Mar Gorgis is considered to be the most dynamic Chaldean churches in Baghdad, with numerous religious, educational festive, social, cultural and sports activities.  Next to the church was the Al-Fares private school. Seized by the State, it was returned to the Chaldean church after the fall of the Ba’athist regime in 2003. It is a private, mixed primary school known as the Virgin Mary school.

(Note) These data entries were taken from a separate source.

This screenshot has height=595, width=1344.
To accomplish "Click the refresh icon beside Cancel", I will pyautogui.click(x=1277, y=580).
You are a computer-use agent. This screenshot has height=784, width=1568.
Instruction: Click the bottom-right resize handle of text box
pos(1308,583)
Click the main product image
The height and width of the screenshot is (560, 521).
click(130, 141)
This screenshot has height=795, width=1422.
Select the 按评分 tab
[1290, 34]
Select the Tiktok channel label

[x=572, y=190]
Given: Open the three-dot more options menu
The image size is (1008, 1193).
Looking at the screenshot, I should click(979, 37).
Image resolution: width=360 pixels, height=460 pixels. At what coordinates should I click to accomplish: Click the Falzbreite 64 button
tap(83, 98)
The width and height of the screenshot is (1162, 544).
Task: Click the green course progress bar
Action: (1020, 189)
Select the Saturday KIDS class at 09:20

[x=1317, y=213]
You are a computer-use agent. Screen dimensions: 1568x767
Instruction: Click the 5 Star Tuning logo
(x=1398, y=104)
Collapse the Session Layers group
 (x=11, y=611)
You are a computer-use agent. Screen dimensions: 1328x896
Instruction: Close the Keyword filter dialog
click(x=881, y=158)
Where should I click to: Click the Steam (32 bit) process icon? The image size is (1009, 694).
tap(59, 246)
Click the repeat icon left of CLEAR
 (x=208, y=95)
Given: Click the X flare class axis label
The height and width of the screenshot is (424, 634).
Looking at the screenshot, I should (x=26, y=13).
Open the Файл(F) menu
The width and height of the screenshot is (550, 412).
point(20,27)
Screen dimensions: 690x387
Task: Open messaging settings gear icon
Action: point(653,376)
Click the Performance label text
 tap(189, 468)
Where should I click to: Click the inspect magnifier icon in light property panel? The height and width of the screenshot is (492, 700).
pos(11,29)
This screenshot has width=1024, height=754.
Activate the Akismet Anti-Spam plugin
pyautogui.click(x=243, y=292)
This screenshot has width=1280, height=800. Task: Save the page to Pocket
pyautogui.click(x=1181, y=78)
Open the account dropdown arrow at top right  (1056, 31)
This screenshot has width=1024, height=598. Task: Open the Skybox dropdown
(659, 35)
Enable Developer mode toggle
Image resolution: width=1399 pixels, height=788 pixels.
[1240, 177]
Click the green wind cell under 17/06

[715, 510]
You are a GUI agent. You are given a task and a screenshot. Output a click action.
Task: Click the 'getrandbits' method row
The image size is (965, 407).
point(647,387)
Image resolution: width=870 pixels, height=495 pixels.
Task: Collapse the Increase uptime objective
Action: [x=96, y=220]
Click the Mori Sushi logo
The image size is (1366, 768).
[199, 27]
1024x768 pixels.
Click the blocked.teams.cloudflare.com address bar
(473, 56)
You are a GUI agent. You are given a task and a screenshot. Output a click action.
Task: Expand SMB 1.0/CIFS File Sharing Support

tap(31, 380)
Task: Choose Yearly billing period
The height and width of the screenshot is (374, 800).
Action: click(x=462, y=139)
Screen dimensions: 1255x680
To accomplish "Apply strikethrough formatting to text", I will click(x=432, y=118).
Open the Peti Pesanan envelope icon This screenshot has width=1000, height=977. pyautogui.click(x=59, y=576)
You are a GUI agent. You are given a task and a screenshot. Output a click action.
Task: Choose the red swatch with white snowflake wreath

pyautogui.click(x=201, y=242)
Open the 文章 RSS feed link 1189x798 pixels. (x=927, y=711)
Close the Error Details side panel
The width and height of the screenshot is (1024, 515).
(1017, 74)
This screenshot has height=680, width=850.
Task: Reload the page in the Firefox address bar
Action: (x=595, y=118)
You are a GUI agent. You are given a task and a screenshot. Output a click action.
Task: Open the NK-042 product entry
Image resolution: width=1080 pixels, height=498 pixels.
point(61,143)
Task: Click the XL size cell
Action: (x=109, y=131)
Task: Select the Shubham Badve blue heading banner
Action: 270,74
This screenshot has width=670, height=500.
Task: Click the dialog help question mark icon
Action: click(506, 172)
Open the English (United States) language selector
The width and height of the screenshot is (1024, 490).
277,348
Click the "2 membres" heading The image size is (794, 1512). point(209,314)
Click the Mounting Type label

Pic : The Mar Gorgis Chaldean Church in Baghdad April 2018 © Laith Basil Nalbandian / MESOPOTAMIA

Location

The Mar Gorgis Chaldean Church in Baghdad is located at 33°18’46.26″N 44°2 8’21.59″E and 38 metres altitude, in the al-Jidida-Hay Sumer district of Baghdad. Al Jidida (Al Jadeeda) is the former name of New Baghdad. This district is also named after the day of Tissa Nissan, (9th April) which corresponds to the day of the fall of Saddam Hussein’s regime in 2003

The Mar Gorgis Chaldean Church in Baghdad and its protective wall.
April 2018 © Laith Basil Nalbandian / MESOPOTAMIA

The origins of the Chaldean church

The Chaldean Church is a Catholic church, born in the 16th century, further to a schism that occurred within the Church of the East.  In 1552, several bishops, who had set up in northern Iraq[1], southern Turkey and northern Iran, contested the hereditary succession of the Catholicos of the Church of the East Shimun VIII. They elected in Mosul another Patriarch, Yohannan Sulaqa, abbot of Rabban Hormizd Monastery in Alqosh, who named himself Yohannan/John VIII and went to Rome to profess his Catholic faith. On 20th April 1553, Pope Julius III appointed him Patriarch of the Chaldean Catholic church “whose creation was thus officialised.”[2]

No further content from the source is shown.